Correct. This call should move higher up befor ethe call to cr_attach_file()
>
> Ahhh. We're depending on the 'struct file' reference that comes from
> the fd table. That's why there is supposedly "no need to cleanup 'file'
> below". But, some other thread can come along and close() the fd, which
> will __fput() our poor 'struct file' and will make it go away. Next
> time we go and pull it out of the hash table, we go boom.
>
> As a quick fix, I think we can just take another get_file() here. But,
> as Al notes, there are some much larger issues that we face with the
> fd_table and multi-thread access.

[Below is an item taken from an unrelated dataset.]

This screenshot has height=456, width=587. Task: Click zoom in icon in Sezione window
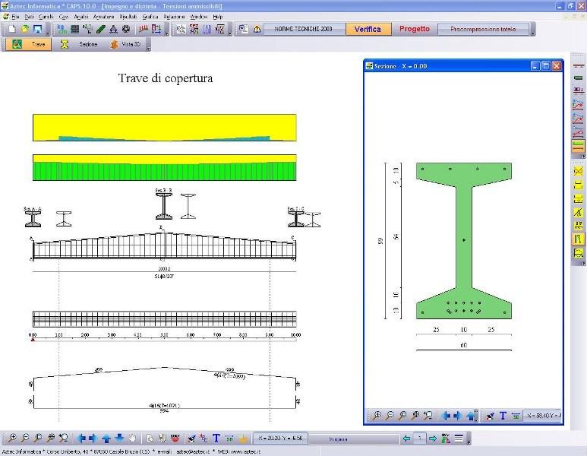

They haven't "mattered" to us so far
> because we assume everything is either single-threaded or frozen.
> Sounds like Al isn't comfortable with this being integrated until a much
> more detailed look has been taken.
>
>> BTW, there are shitloads of races here - references to fd and struct file *
>> are mixed in a way that breaks *badly* if descriptor table is played with
>> by another thread.
The assumption about tasks being frozen and no additional sharing is generally
more strict, more likely to hold, and easier to enforce for the restart.
Besides the race pointed above which would crash the kernel, the other races
are "ok" - if the user abuses the interface, then the results are "undefined"
(refer to my reply to "..PATCH 808/13] Dump open file descriptors").
Here, too, by "undefined" I mean that the restart syscall may fail, and if it
completes successfully the resulting set of tasks is not guaranteed to behave
correctly. In contrast, if the user uses the interface correctly (ensuring
that the assumption holds), then restart is guaranteed to succeed. Note that
even when the outcome is undefined, there are no security issues - all actions
are limited to what the initiating user can do.
> One of the things about this that bothers me is that it shares too
> little with existing VFS code. It calls into a ton of existing stuff
> but doesn't refactor anything that is currently there. Surely there are
> some common bits somewhere in the VFS that could be consolidated here.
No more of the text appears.